The Week That Was, july 22, 2018

     Through the first six months of this year, golf-course owners and operators in Myrtle Beach are ringing up fewer rounds than they did in 2017. According to data compiled by the Myrtle Beach Area Golf Course Owners Association and Golf Tourism Solutions, the number of rounds played in the vacation spot in South Carolina, long a bellwether of the golf economy, is down by 2.5 percent. Tracy Conner, the executive director of the owners’ association, acknowledged the decline, blaming it on “a much more difficult year in terms of weather,” but he’s optimistic about the future, for he’s concluded that on weekends with favorable weather, “our rounds will out-perform last year’s pace.” That being said, the Myrtle Beach area has recorded declines in play in 13 of the past 14 years.

     Discovery Land Company has laid plans to build a high-end golf community in suburban Austin, Texas.

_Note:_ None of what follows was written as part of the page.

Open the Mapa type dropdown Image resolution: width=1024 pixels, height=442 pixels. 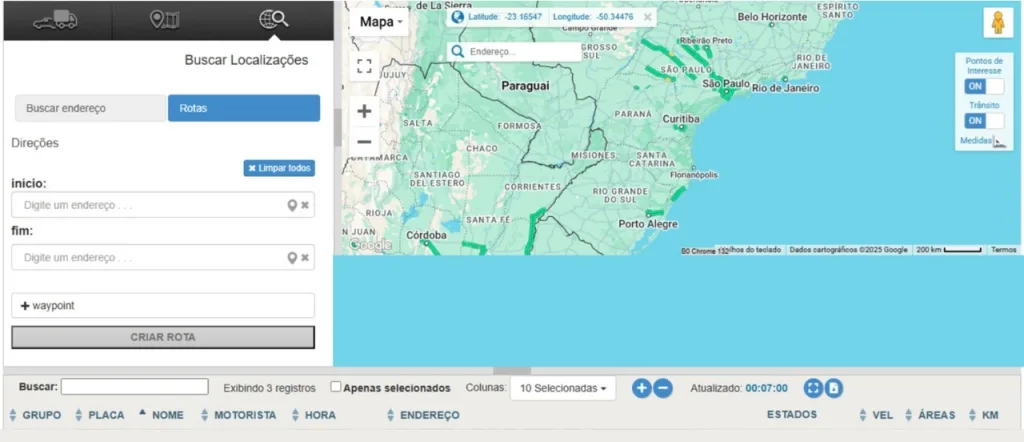point(381,21)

The Scottsdale, Arizona-based company owns at least 16 golf properties in the United States, Mexico, and the Bahamas, and the to-be-named venue in Driftwood will be its second in Texas, joining Vaquero Club in greater Dallas/Fort Worth. DLC hasn’t said when construction would begin, but the 500-acre spread in Austin is expected to include houses, a retail/commercial area, and an 18-hole golf course. It’s no stretch to assume that the course will be designed by Tom Fazio, who’s created probably a dozen for DLC, among them Estancia Club in Scottsdale, Arizona; Gozzer Ranch in Coeur d’Alene, Idaho; Iron Horse in Whitefish, Montana; the Madison Club in La Quinta, California; and Summit Club outside Las Vegas, Nevada.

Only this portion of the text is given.